Cette pluralité interne place les États-Unis devant d’autres grandes nations comme le Nigéria, la Russie, l’Inde et le Brésil. Le Nigéria, en particulier, se distingue par un équilibre différent : une répartition presque égale entre chrétiens et musulmans, chacun représentant plus de 40 % de la population. Ces « doubles équilibres » illustrent une autre forme de diversité, quoique plus polarisée que la mosaïque multireligieuse de Singapour.
À l’échelle mondiale, seule une minorité de personnes vit dans des environnements très diversifiés. À peine 1 % de la population mondiale réside dans des pays classés comme ayant une très grande diversité religieuse, tandis que 19 % vivent dans des contextes très diversifiés. La majorité habite des sociétés à diversité modérée (59 %), faible (9 %) ou très faible (12 %).

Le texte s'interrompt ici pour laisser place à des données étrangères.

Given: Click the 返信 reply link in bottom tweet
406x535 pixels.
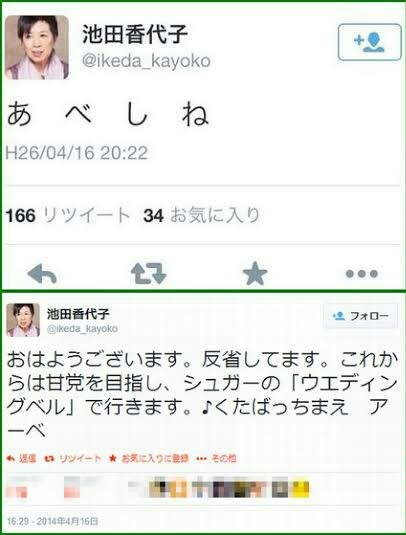Looking at the screenshot, I should (x=21, y=459).
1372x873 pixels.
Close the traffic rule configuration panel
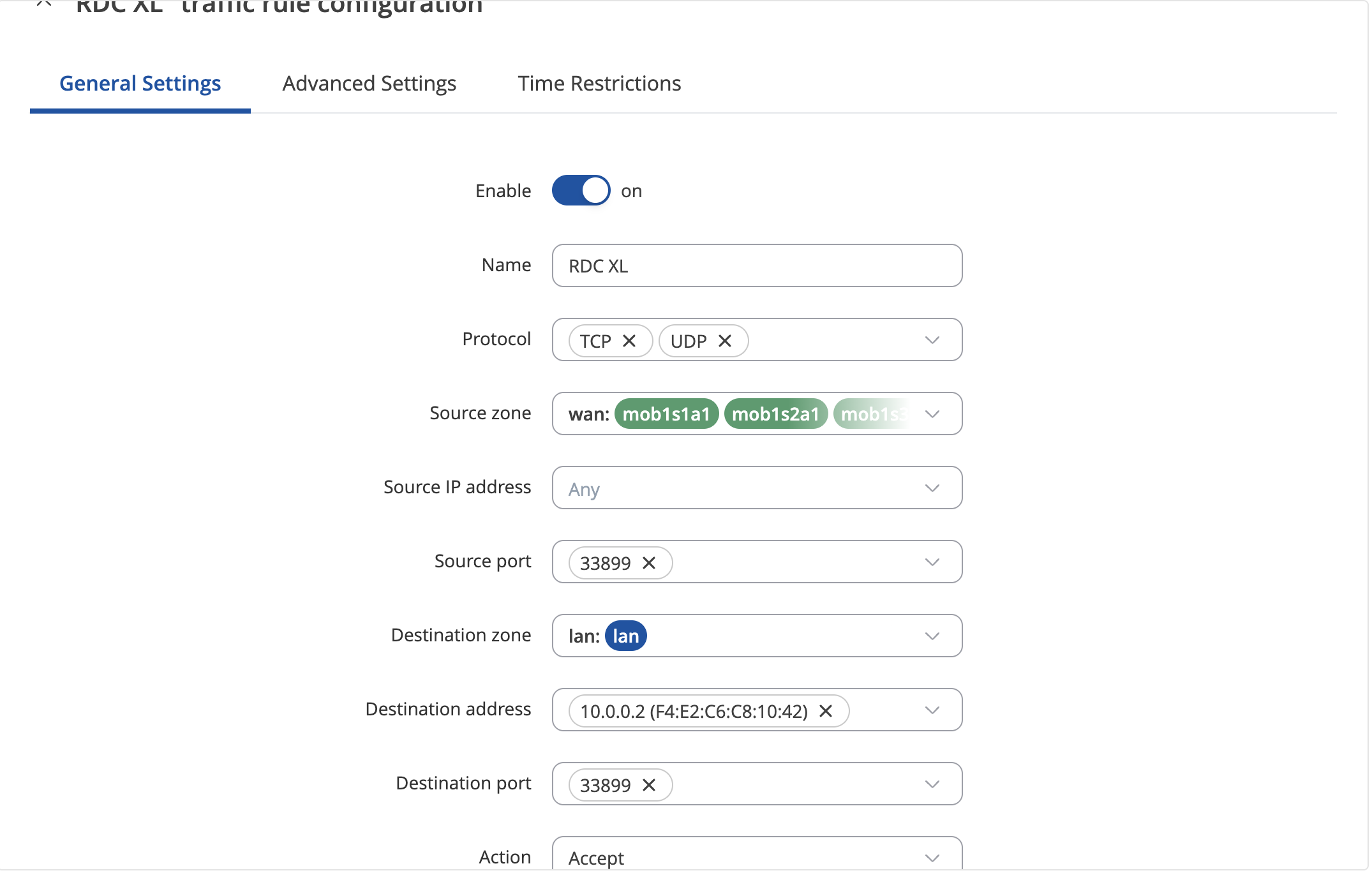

La géographie joue un rôle déterminant. La région Asie-Pacifique est la plus diversifiée, avec un indice de 8,7, reflétant la coexistence d’importantes populations bouddhistes, hindoues, musulmanes, chrétiennes et de personnes sans appartenance religieuse. Il est à noter qu’aucun groupe n’y est majoritaire. À l’inverse, le Moyen-Orient et l’Afrique du Nord affichent l’indice de diversité le plus faible, à 1,3, où les musulmans représentent 94 % de la population.

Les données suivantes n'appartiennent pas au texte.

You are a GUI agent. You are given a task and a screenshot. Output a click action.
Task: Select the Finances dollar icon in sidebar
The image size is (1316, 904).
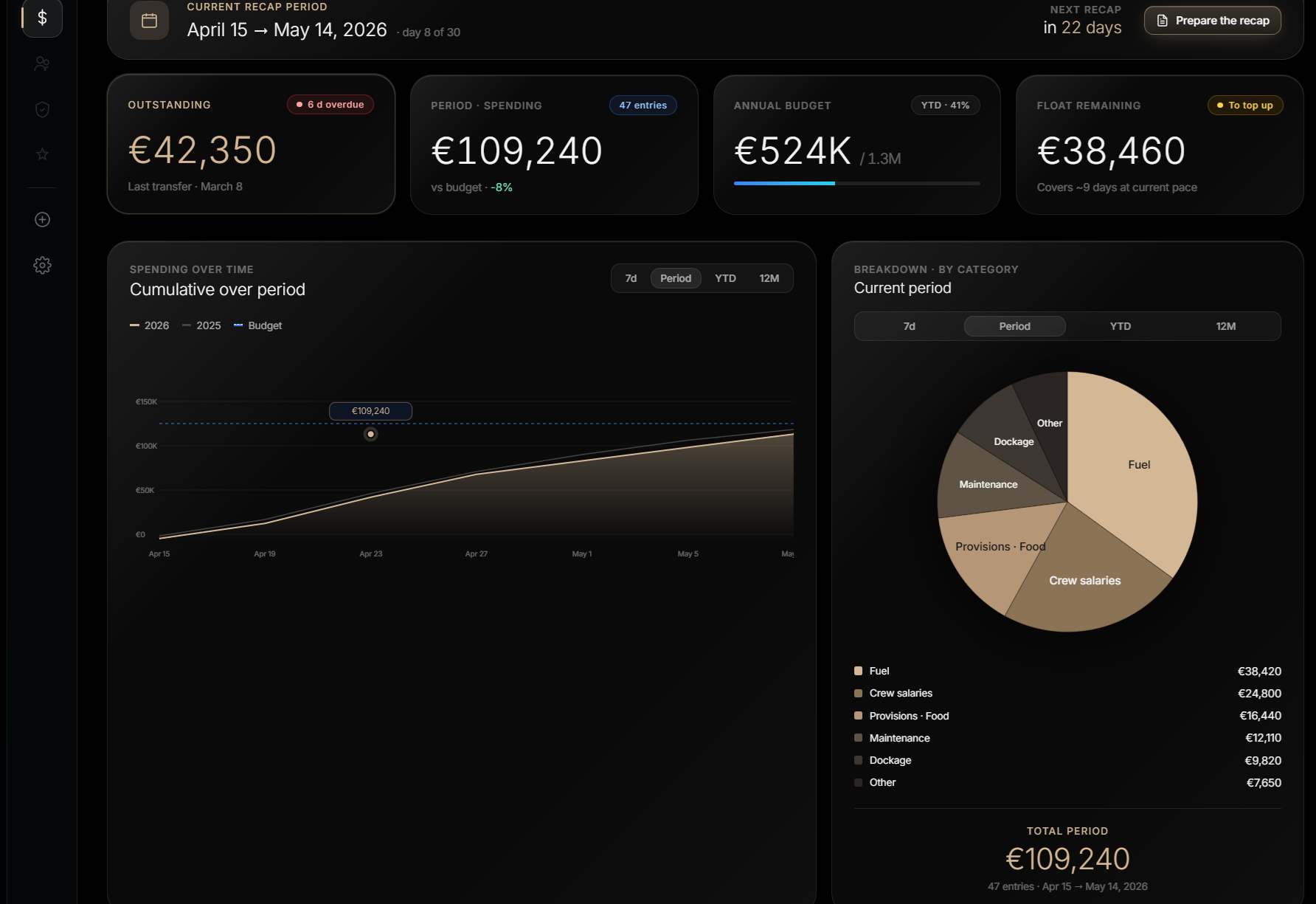(42, 18)
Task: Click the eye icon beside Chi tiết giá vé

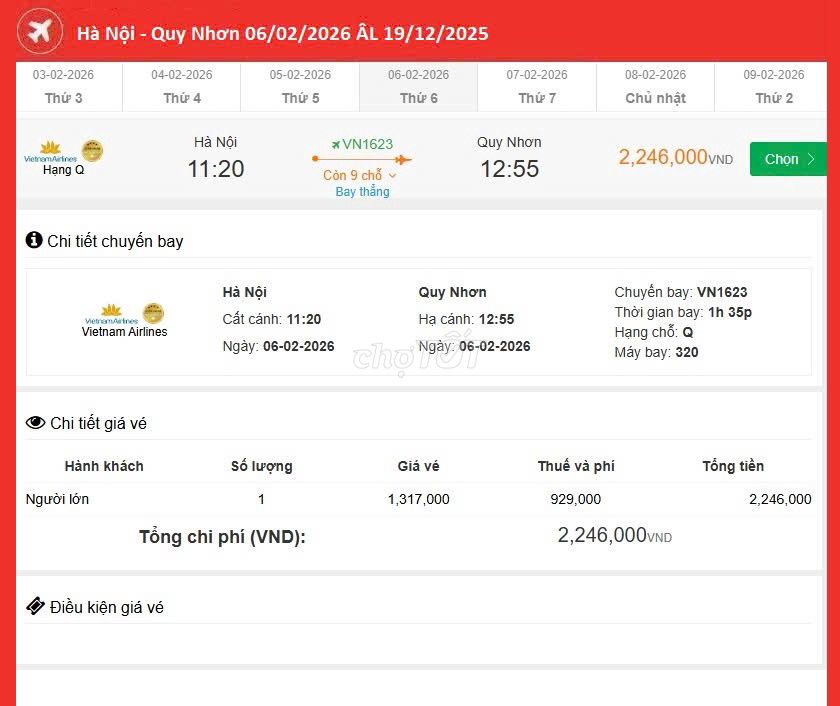Action: (36, 423)
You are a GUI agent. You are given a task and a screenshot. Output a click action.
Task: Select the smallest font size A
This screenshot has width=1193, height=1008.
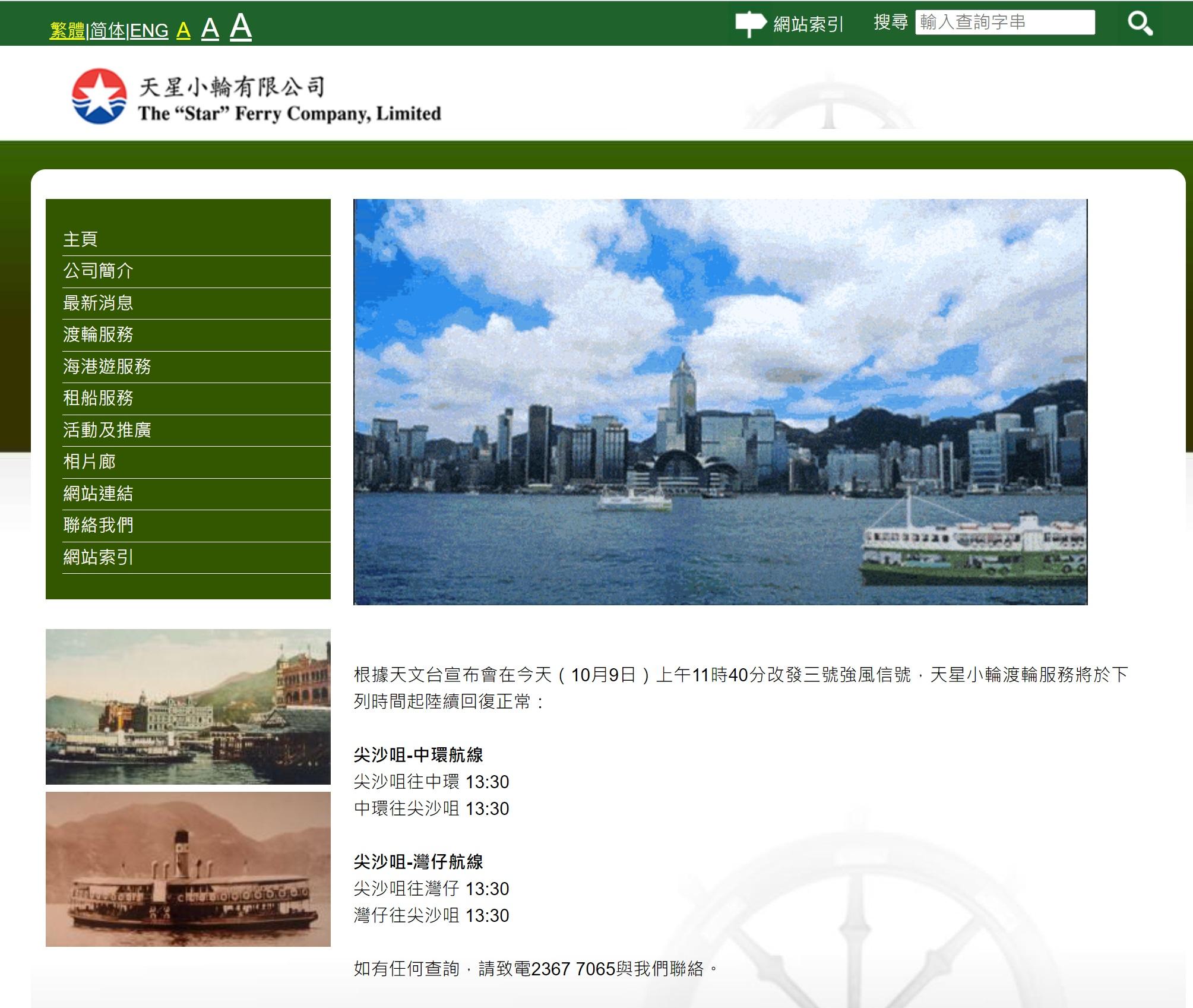coord(183,30)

L’Europe et l’Amérique du Nord occupent une position intermédiaire, caractérisées toutes deux par des majorités chrétiennes et d’importantes minorités laïques. Dans ces régions, l’augmentation de la population sans affiliation religieuse a été un facteur clé de l’accroissement de la diversité au cours de la dernière décennie. Aux États-Unis, par exemple, la proportion de chrétiens a diminué de 14 points de pourcentage entre 2010 et 2020, contribuant ainsi à une évolution d’une diversité modérée à une diversité élevée.
Cette tendance met en lumière une dynamique importante, souvent négligée dans les débats sur le pluralisme : la diversité ne résulte pas nécessairement de l’expansion de multiples traditions religieuses, mais peut aussi découler de l’érosion d’une tradition dominante. Dans plusieurs pays occidentaux, la sécularisation croissante a diversifié le paysage religieux sans pour autant accroître le nombre de communautés religieuses actives.
Les choix méthodologiques qui sous-tendent l’indice influencent également ses conclusions. En regroupant les religions du monde en sept grandes catégories, l’étude permet une comparabilité mondiale, mais simplifie inévitablement les complexités internes. Le christianisme, par exemple, englobe une vaste gamme de confessions, tandis que l’islam, l’hindouisme et le bouddhisme présentent une diversité interne significative. Une analyse plus détaillée pourrait donner des résultats différents, et potentiellement accroître la diversité apparente de pays comme les États-Unis ou le Pakistan.
Malgré tout, la tendance générale demeure claire. Si les sociétés modernes sont souvent perçues comme de plus en plus pluralistes, un véritable équilibre religieux reste rare et géographiquement concentré. La plupart des nations continuent d’être définies par une identité religieuse dominante, même si les groupes minoritaires et les populations laïques sont en expansion.
Le paysage religieux mondial ne converge donc pas vers une diversité uniforme, mais évolue plutôt selon de multiples trajectoires. Dans certaines régions, le pluralisme s’installe ; dans d’autres, l’homogénéité persiste ; et dans beaucoup, la sécularisation redéfinit discrètement les frontières de la croyance.